La secuencia ya descrita del primer episodio es el punto de partida para una personalísima pesadilla vivida por Gadd, un joven escocés que trabajaba en algún bar del barrio londinense de Camden cuando un malhadado día una mujer de mediana edad llamada Martha Scott (Jessica Gunning) entra al bar devastada, temblando, llorosa, para luego sentarse en la barra, sola y desamparada. “Sentí lástima por ella”, dice Donny Dunn (el alter ego de Gadd, interpretado por él mismo), quien narra en off su propia odisea, tan terrorífica como existencial. “Sentir lástima por alguien que no conoces es condescendiente y arrogante”, nos dice Dunn. No solo eso: en ciertas circunstancias puede resultar peligroso. La taza de té que Donny le sirve a Martha “a cuenta de la casa” –la mujer no tiene dinero– es la peor decisión que podría haber tomado el presunto comediante aunque, si uno lo piensa un poco, ese horror vivido a lo largo de tres años le sirvió a Gadd como punto de partida para cimentar su éxito profesional: un monólogo convertido en obra de teatro y transformado después en una miniserie televisiva alabada por el mismísimo Stephen King y de la que ya se dice que podría ser una de las grandes ganadoras en la próxima entrega del Emmy.

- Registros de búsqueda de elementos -
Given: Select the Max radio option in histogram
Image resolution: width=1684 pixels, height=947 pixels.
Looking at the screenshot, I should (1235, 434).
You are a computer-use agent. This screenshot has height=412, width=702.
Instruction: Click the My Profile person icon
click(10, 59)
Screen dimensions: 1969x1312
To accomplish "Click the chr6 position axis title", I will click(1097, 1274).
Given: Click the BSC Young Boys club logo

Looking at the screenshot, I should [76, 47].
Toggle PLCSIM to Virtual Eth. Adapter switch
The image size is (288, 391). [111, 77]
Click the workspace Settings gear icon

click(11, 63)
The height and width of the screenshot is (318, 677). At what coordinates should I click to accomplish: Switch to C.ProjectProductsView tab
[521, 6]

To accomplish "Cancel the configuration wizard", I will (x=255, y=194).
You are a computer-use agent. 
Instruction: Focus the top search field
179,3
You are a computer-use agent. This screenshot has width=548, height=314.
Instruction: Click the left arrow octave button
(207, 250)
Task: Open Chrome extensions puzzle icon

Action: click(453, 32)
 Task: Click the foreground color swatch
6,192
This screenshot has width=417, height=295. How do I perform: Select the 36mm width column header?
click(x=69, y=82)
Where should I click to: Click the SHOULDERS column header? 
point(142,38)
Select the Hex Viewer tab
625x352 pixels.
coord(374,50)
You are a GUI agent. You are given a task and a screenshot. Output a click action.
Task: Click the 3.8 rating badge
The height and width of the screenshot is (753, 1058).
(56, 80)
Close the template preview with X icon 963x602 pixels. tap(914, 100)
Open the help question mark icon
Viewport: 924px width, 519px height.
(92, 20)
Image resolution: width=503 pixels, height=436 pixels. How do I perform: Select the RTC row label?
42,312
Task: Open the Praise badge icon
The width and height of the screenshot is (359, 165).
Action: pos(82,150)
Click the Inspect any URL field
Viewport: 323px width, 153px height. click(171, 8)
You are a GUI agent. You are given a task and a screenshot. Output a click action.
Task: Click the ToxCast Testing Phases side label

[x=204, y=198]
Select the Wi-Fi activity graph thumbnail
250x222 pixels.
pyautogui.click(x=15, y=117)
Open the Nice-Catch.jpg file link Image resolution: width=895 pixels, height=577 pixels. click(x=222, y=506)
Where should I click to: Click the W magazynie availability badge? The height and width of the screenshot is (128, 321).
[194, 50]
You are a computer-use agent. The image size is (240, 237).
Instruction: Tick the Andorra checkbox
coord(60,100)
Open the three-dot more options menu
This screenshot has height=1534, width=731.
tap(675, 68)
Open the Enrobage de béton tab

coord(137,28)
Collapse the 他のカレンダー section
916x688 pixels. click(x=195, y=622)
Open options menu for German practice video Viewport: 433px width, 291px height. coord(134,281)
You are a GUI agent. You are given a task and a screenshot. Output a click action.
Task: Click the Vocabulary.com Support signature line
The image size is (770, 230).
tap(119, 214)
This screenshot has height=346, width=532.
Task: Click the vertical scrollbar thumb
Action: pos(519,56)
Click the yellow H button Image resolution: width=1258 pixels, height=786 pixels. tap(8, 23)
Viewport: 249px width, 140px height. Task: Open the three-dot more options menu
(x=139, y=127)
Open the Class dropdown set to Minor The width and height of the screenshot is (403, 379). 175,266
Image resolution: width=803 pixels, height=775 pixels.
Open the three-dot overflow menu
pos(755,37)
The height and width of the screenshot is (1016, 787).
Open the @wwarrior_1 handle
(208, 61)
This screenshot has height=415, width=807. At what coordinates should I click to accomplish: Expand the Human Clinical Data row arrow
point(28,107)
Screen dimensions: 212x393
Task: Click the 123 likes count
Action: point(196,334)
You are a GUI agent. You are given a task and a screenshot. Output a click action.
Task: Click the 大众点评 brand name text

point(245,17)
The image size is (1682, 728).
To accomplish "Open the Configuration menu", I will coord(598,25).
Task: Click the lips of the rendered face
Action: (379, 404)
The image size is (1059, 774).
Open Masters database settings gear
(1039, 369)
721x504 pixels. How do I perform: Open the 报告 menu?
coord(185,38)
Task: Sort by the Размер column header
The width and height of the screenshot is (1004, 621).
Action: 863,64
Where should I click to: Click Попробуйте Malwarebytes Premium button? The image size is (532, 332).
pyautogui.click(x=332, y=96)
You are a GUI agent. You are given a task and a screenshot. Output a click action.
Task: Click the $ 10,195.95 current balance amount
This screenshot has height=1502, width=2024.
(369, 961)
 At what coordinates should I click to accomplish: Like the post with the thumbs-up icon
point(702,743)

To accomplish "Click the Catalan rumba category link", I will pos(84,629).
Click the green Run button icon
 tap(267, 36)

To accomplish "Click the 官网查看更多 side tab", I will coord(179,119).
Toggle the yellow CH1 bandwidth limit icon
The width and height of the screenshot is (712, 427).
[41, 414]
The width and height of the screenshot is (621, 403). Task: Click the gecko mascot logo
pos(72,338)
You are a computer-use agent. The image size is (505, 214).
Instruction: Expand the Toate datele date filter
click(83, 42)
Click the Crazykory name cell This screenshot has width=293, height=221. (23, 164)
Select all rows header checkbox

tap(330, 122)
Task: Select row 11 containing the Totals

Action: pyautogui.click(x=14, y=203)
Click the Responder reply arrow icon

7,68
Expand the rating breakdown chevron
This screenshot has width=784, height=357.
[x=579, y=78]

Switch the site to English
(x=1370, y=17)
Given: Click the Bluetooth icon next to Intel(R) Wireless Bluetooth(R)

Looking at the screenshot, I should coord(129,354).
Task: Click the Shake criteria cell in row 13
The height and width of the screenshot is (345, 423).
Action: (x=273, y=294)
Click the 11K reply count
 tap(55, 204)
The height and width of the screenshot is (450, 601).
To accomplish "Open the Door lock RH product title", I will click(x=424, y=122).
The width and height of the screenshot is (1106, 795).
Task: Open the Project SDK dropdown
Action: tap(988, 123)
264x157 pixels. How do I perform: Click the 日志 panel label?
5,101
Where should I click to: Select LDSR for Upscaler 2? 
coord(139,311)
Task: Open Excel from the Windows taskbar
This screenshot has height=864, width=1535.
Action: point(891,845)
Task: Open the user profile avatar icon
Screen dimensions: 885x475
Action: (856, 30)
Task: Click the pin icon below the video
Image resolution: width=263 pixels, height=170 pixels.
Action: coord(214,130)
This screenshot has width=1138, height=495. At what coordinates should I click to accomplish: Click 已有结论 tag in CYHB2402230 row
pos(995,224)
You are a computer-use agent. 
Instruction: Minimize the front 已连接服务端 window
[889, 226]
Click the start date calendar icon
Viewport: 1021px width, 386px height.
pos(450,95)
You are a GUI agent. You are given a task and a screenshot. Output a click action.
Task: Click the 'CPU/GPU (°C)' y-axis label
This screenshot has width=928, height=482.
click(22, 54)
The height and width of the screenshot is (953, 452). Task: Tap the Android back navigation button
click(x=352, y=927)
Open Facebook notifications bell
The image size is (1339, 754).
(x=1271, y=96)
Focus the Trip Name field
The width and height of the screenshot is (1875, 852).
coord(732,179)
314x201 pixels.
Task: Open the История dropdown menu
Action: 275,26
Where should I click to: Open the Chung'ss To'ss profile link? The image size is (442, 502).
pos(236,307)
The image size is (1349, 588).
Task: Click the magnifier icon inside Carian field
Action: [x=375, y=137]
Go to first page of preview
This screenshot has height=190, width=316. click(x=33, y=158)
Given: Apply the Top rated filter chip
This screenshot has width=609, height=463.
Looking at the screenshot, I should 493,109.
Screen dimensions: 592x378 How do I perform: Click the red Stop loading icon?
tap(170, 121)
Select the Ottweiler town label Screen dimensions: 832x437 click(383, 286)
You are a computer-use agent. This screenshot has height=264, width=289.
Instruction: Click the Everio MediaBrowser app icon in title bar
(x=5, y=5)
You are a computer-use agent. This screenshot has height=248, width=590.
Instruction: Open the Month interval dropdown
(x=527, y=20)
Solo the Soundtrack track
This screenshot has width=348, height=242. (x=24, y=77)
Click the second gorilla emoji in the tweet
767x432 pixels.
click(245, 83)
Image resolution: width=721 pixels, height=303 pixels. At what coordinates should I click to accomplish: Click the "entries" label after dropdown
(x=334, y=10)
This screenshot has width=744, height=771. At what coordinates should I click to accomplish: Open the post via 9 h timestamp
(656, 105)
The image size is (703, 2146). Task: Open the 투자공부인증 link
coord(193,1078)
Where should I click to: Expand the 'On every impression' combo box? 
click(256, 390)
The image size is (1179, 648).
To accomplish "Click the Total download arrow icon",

- PROBLEMAS Y TAREAS -
1. Escribe todos los nombres propios de personas o personajes que aparecen en el texto sobre la miniserie.
2. Continúa el texto sobre la miniserie a partir de su última oración.

- LAS RESPUESTAS -
1. Gadd, Martha Scott, Jessica Gunning, Donny Dunn, Stephen King

2.
Esta inevitable contradicción es una de muchas que aparecen a lo largo de la miniserie más incómoda que haya visto en mucho tiempo (y en esto incluyo a la muy reciente La maldición, de Nathan Fielder). Porque no hay personaje al que asirse emocionalmente de manera simple y sencilla. No a la acosadora serial Martha, por supuesto, pero tampoco a la víctima propiciatoria que es Donny Dunn. La pregunta que le hace al inicio el oficial de la policía (“¿Por qué no la denunció antes?”) se responde en la medida que avanza cada episodio: la timidez de Dunn, su inseguridad, su ineptitud social, sus continuos fracasos personales y profesionales, hicieron que la súbita atención de esa extraña mujer –dizque abogada prominente, dizque consejera de políticos– le levantara el ánimo. ¡Por fin alguien me está brindando atención! ¡Finalmente alguien se ríe de mis chistes!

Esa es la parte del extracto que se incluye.